Example 4. The developed antigen in ELISA tested 14 samples of pig blood serum, some of which were positive for the presence of leptospirosis antibodies according to the results of the microagglutination-PMA reaction (Table 4).

Table 4 Pig serum leptospirosis test results No. p / p Pigs PMA Results IFA results TO- 0.278 K + 1,916 one non-responsive to leptospirosis negatively 0.163 2 negatively 0.387 3 negatively 0,305 four negatively 0.266 5 negatively 0.332 6 negatively 0.157 7 responsive to leptospirosis Pom. 1/50 0.641 8 Pom. 1/100 1,034 9 Pom. 1/100 3,021 10 Pom. 1/50 0.763 eleven Pom. 1/400 3,417 12 Pom. 1/200 3,224 3 Pom. 1/400, Icter. 1/800 1,214 fourteen Pom. 1/800, Icter. 1/100 2,137

From table 4 it is seen that all pig serum positive for PMA showed a positive result in ELISA using antigenic proteins of the leptospira 3 serogroups - L. tarassovi, L. grippotyphosa and L. hebdomadis (100% animals). Pigs negatively reacting in PMA in ELISA gave a negative result (100% of animals).

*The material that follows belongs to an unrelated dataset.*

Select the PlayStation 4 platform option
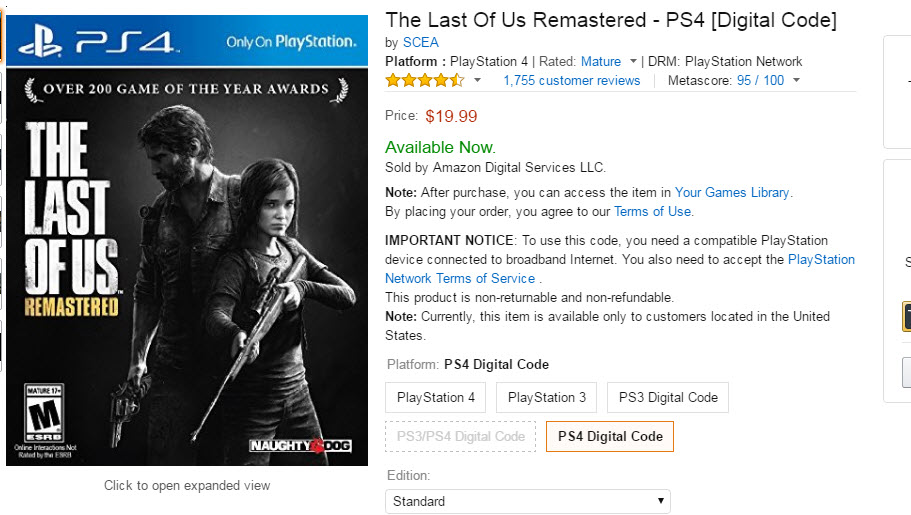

Thus, the proposed method for the diagnosis of leptospirosis in farm animals using the method of indirect enzyme-linked immunosorbent assay using antigenic proteins of leptospira 3 serogroups L. tarassovi, L. grippotyphosa and L. hebdomadis greatly simplifies the diagnosis of leptospirosis, due to the use of killed strains as antigens leptospira, as a result of which great difficulties associated with the need to maintain and use in laboratories a complete diagnostic set of live leptospira are eliminated. In addition, it simplifies accounting for the results of the reaction, which is carried out on a spectrophotometer, and not in the dark field of view of the microscope, as with PMA, and the possibility of incorrect interpretation of the results is excluded.

This method has the speed of setting and accounting, safety and standardization, provides rapid detection of antibodies to any antigen from seven common serogroups of the pathogen, which allows you to quickly and systematically monitor the epizootic state of animals by leptospirosis.

The proposed method for the diagnosis of leptospirosis allows you to diagnose this disease in the shortest possible time, has high specificity and sensitivity.

Claims (1)

A method for the diagnosis of leptospirosis in farm animals, including determining the presence of antibodies to antigens of the seven serogroups L.hebdomadis, L.pomona, L.tarassovi, L..grippotyphosa, L.canicola, L.sejroe and L.icterohaemorrhagiae in blood serum by enzyme-linked immunosorbent assay, characterized in that antigenic mixed antigenic proteins from leptospira of three serogroups L.tarassovi, L..grippotyphosa and L.hebdomadis are used as antigen.